Lincoln Navigator — New SUV luxury

By Jim Meachen and Ted Biederman

It's been 10 years since Lincoln built an all-new Navigator so the 2018 model was long overdue. And it has been an instant hit. The new iteration puts Lincoln back in the game with such stalwart full-sized SUV players as BMW, Audi, Mercedes-Benz, Cadillac and Lexus. And it has definitely leveled the playing field when it comes to body-on-frame SUVs.

This is one stylish, powerful, quiet and technologically advanced sport utility vehicle capable of carrying a full load of up to eight passengers and their cargo and pulling big toys up to 8,700 pounds.

After spending a generous amount of time behind the wheel of a top-of-the-line Black Label edition we can understand the full-sized SUV's new-found popularity. Lincoln has developed a new truck that comes with incredible performance from a twin-turbocharged V-6 making 450 horsepower and 510 pound-feet of torque mated to a 10-speed automatic transmission.

# Work task a
Please put the listing lines from the one containing "Identify the location of search-icon." through the one containing "center [439, 460]." into a numbered list, leaving out any blank lines.
The article and the listing were taken from unrelated sources.

# Data records
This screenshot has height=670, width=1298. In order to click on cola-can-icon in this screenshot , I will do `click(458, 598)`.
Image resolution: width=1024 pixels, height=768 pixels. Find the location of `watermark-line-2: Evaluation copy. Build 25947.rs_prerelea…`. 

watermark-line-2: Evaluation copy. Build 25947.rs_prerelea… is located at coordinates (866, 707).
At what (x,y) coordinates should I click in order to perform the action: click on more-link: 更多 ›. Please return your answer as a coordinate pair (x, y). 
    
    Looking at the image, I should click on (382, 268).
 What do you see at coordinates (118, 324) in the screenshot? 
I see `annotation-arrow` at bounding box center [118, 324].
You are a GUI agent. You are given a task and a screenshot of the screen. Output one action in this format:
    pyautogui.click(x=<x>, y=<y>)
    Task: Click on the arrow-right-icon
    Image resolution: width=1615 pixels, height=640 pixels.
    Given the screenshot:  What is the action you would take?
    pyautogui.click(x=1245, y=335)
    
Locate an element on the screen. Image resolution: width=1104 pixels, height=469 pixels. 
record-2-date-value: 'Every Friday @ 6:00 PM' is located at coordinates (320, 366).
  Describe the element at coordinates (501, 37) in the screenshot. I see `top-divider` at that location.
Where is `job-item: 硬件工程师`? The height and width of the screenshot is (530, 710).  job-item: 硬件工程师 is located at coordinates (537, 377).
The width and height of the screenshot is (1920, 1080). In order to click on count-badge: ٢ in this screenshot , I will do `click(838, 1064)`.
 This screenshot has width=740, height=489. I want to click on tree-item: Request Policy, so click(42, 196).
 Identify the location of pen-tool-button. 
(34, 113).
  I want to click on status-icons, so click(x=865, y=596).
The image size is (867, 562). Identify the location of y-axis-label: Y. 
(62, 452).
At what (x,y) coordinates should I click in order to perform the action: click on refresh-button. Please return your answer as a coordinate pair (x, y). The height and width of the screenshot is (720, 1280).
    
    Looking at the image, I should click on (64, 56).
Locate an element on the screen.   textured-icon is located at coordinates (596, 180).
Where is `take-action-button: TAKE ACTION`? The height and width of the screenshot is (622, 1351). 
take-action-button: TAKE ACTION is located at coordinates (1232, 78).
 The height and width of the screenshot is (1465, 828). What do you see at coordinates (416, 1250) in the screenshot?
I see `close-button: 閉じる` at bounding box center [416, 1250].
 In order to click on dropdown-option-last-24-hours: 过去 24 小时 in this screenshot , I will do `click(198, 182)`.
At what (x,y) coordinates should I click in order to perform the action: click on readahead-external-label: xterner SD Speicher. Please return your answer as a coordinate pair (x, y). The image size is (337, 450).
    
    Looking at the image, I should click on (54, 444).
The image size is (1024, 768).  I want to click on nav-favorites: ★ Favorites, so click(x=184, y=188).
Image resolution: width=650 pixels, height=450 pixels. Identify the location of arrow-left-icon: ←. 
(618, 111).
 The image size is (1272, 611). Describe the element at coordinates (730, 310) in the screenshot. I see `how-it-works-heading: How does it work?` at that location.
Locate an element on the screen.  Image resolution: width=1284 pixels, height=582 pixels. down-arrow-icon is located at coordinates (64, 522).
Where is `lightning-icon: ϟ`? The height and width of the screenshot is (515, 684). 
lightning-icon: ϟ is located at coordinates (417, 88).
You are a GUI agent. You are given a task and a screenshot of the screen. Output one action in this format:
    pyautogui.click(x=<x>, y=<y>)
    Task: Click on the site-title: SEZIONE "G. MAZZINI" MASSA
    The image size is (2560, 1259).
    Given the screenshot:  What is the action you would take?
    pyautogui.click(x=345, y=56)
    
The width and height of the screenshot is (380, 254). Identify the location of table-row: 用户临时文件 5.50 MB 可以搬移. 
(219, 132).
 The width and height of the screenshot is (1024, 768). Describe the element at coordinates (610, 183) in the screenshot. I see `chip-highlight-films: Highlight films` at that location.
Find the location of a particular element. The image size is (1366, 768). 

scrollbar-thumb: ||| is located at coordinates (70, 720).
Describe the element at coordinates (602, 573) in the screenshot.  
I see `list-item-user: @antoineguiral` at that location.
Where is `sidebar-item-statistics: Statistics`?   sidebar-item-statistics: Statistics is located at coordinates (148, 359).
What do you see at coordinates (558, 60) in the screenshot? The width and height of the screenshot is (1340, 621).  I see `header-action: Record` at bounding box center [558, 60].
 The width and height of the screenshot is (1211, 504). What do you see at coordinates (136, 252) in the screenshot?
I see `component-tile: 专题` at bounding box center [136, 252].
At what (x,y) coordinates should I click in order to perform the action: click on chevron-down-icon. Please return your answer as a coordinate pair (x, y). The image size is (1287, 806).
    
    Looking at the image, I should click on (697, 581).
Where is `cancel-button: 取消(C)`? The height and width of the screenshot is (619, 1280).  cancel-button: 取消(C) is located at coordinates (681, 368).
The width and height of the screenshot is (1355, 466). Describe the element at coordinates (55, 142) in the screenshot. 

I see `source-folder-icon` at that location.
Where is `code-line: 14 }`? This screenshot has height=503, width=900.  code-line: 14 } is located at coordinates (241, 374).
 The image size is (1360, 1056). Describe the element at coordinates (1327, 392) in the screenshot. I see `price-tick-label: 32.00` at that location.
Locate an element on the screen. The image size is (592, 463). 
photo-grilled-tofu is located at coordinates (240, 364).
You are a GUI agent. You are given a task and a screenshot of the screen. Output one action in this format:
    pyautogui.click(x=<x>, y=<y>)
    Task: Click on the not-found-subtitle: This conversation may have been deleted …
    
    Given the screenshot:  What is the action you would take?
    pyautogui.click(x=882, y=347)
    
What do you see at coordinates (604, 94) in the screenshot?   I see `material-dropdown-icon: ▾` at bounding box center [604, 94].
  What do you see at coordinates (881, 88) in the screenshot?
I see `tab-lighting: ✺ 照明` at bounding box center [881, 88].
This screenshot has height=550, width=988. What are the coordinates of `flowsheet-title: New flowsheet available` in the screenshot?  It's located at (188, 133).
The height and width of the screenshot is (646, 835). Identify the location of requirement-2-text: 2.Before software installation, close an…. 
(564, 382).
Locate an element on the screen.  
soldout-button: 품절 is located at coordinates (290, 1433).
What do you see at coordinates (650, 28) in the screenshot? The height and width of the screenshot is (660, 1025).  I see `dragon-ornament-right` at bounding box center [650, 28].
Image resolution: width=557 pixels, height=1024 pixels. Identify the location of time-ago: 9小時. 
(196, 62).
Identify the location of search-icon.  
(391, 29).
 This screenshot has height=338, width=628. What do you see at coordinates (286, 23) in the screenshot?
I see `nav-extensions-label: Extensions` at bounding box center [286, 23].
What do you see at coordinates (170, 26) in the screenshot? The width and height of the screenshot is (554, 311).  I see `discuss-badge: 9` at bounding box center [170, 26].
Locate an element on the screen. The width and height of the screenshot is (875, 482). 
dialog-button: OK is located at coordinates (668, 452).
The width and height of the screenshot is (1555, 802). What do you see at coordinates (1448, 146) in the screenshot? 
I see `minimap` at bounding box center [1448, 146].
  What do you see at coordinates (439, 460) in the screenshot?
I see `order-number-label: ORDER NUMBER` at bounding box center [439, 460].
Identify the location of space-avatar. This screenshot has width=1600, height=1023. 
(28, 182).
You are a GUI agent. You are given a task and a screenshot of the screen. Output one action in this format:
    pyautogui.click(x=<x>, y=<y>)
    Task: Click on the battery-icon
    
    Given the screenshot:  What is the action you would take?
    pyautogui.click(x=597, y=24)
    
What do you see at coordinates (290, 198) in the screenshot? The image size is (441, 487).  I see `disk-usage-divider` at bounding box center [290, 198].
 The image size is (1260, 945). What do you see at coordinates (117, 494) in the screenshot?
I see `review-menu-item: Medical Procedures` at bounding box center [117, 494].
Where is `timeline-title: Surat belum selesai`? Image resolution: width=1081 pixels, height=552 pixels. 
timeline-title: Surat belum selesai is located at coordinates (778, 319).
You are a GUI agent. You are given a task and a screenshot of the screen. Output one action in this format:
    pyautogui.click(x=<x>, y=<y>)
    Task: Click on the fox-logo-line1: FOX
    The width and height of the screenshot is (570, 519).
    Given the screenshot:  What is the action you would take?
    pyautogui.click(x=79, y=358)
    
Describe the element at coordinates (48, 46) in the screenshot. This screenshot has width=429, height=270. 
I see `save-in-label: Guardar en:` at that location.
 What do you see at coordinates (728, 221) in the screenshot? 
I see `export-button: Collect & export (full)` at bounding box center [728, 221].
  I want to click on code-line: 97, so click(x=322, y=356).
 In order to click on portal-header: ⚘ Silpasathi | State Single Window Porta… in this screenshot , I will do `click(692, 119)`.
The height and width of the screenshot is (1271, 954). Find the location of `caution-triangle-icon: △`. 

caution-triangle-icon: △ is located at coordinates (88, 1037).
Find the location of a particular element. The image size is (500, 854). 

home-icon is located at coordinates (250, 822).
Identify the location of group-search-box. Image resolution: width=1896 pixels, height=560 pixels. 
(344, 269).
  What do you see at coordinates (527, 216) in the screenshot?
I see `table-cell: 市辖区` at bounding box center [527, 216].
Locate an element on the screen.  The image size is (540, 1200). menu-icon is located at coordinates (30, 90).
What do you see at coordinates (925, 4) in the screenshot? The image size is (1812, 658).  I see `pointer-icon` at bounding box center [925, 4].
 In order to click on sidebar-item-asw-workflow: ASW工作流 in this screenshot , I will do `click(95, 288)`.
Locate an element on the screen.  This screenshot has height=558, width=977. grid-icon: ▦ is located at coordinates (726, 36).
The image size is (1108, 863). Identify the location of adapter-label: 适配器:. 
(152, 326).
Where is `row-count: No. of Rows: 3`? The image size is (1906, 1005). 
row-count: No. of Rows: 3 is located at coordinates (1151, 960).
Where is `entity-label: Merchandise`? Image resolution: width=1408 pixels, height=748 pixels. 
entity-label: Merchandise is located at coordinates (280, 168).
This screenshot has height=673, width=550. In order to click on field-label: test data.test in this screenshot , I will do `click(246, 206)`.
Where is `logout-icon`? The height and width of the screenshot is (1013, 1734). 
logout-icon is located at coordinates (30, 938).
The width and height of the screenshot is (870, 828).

# Work task b
Answer these questions about the Lincoln Navigator article:
(i) How many years had passed since Lincoln built an all-new Navigator?
(ii) Up to how many pounds can the SUV pull?
(iii) What transmission is the twin-turbocharged V-6 mated to?

# Written reply a
1. Identify the location of search-icon.  
2. (391, 29).
3.  This screenshot has height=338, width=628. What do you see at coordinates (286, 23) in the screenshot?
4. I see `nav-extensions-label: Extensions` at bounding box center [286, 23].
5. What do you see at coordinates (170, 26) in the screenshot? The width and height of the screenshot is (554, 311).  I see `discuss-badge: 9` at bounding box center [170, 26].
6. Locate an element on the screen. The width and height of the screenshot is (875, 482). 
7. dialog-button: OK is located at coordinates (668, 452).
8. The width and height of the screenshot is (1555, 802). What do you see at coordinates (1448, 146) in the screenshot? 
9. I see `minimap` at bounding box center [1448, 146].
10.   What do you see at coordinates (439, 460) in the screenshot?
11. I see `order-number-label: ORDER NUMBER` at bounding box center [439, 460].

# Written reply b
(i) 10 years
(ii) 8,700 pounds
(iii) A 10-speed automatic transmission